A blog about SQL Server, SSIS, C# and whatever else I happen to be dealing with in my professional life.

Find ramblings

Wednesday, November 2, 2011

Using Excel in an SSIS lookup transformation

There was a question on StackOverflow: Excel Source as Lookup Transformation Connection asking how one can use Excel as a source in a lookup. As I worked on the answer, I figured it'd be a good thing to post here so I'm copying and pasting my work. The important thing is that this approach isn't restricted to just the lookup task. If you are having trouble using Excel in SSIS as a normal data source because it thinks the data types have changed, access it via the OLE DB driver.

As you have correctly discerned, you cannot use the Excel Connection Manager in a Lookup task, it only accepts the OLE DB connection manager. The "normal" Excel connection isn't an OLE DB type. The trick then, is to use an OLE DB connection manager with an Excel spreadsheet.

For this example, I have a spreadsheet with state codes and their full name and my source data only has the abbreviations flowing through. This walk through will wire up a lookup task against Excel to retrieve those values.
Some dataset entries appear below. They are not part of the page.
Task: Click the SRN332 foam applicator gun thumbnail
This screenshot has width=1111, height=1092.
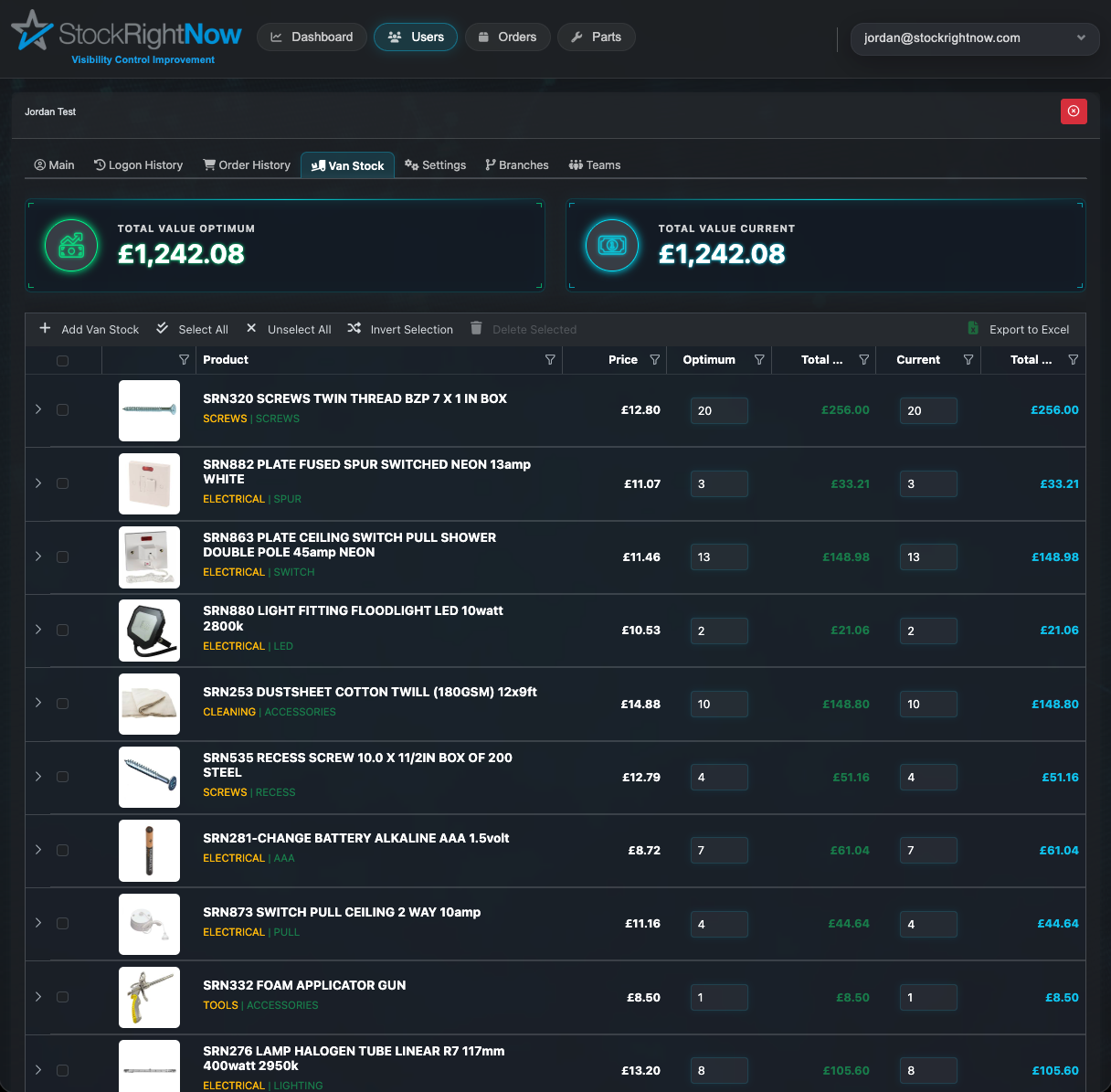Action: click(149, 997)
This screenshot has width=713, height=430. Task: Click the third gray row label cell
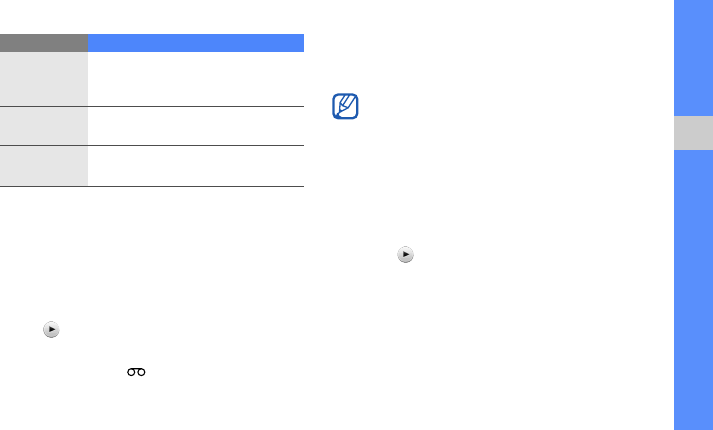point(43,166)
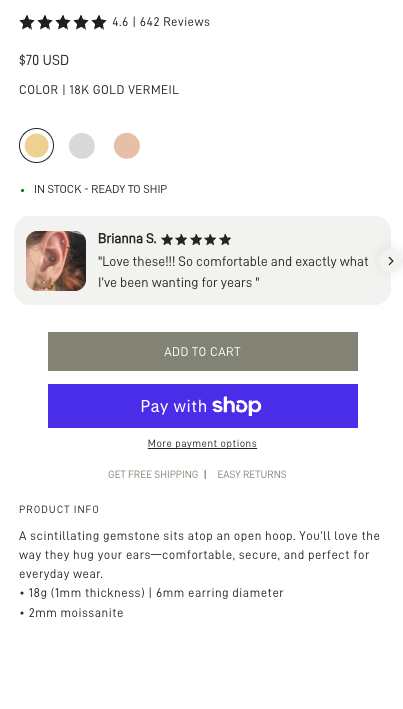Add the earring to cart

pyautogui.click(x=203, y=351)
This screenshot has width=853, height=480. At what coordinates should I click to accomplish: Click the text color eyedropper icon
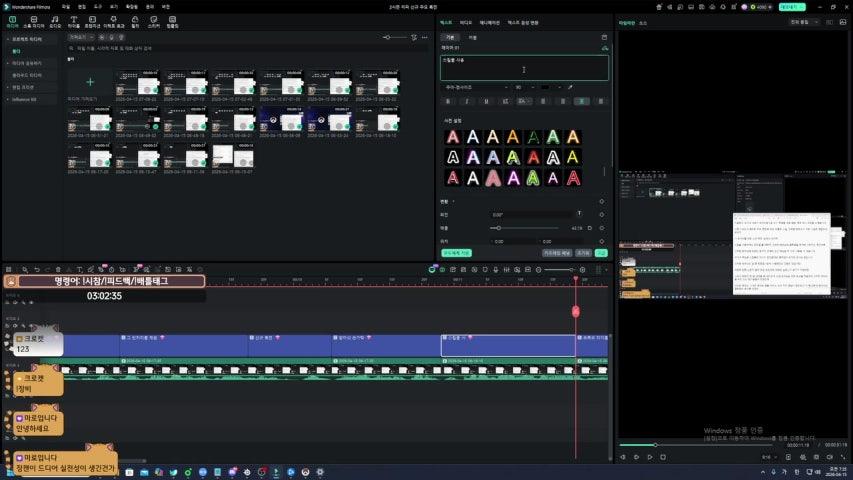pos(570,87)

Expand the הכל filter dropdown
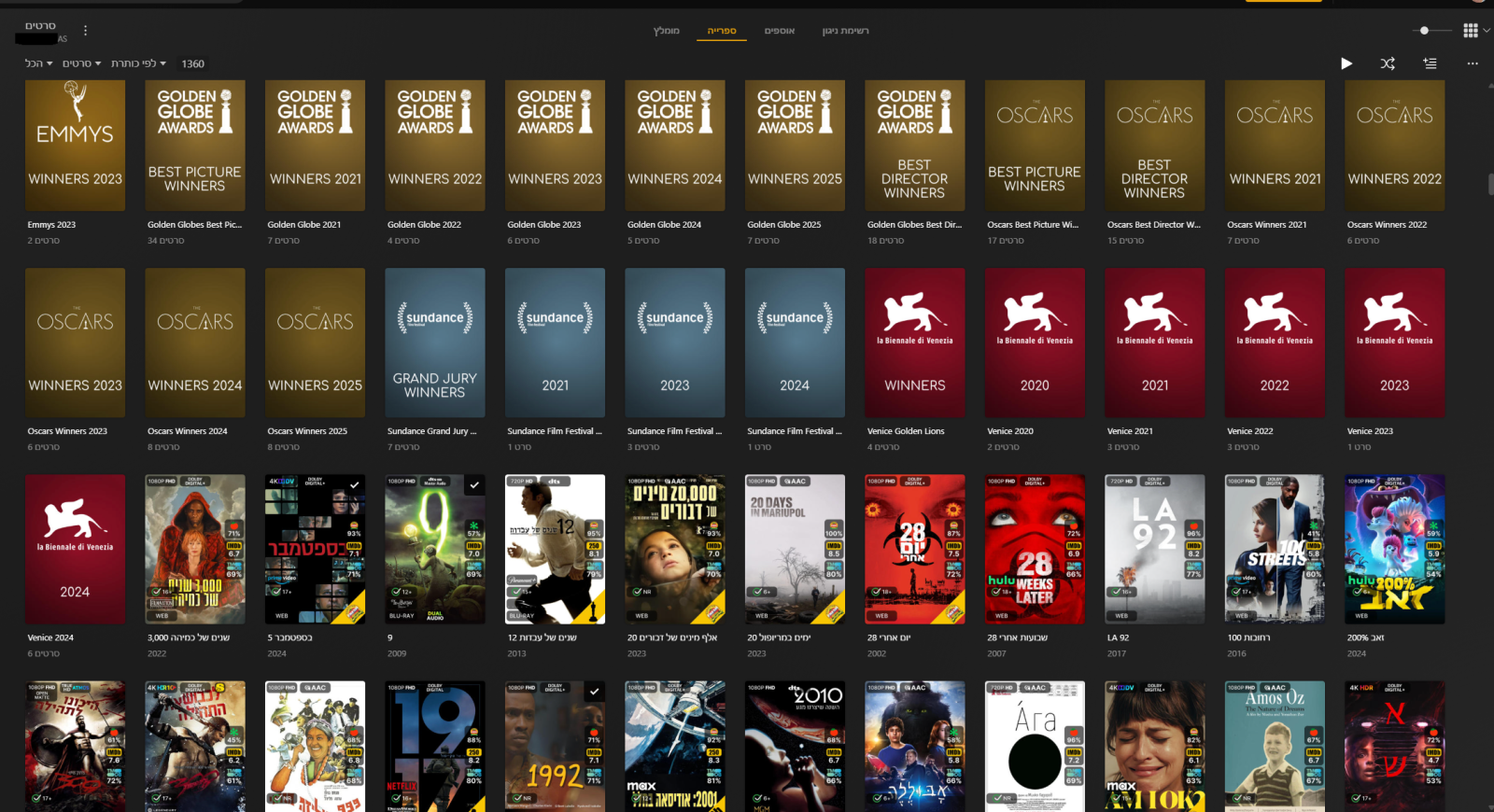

Keep these caveats in mind: Lookups are case sensitive, regardless of whether the source database (or file in this case) is case sensitive. Excel strings are always going to be interpreted as unicode/nvarchar.

Source Data

Given a simple file sitting at C:\tmp\LookupReference.xlsx that looks like the following
Simple key value pairs in Excel

Connection Manager

We must first establish an OLE DB Connection Manager. Instead of the default "Native OLE DB\SQL Server Native Client 10.0" change that to "Native OLE DB\Microsoft Office 12.0 Access Database Engine OLE DB Provider". In the Server or file name, locate the source file. Clicking Test Connection at this point will result in an error.

OLE DB Connection Manager Connection Tab

Here comes the "magic." Click the All tab and scroll to the top. In Extended Properties, add the indicated string "Excel 12.0;HDR=YES; IMEX=1;" This tells the provider that we are going to use Excel 12.0 (.xlsx format) with a header row and the IMEX 1 tells the driver there will be intermixed data.

OLE DB Connection Manager All Tab

Your package sould now look something like this. A connection manager with extended properties set and assumes a preexisting data flow

Control Flow

Data Flow

To simplify matters, I have a script source that generates 3 rows of data with state codes MO, KS and NE and sends them down the pipeline. Your source will obviously be different but the concept will remain the same. Sample code provided in the annotation.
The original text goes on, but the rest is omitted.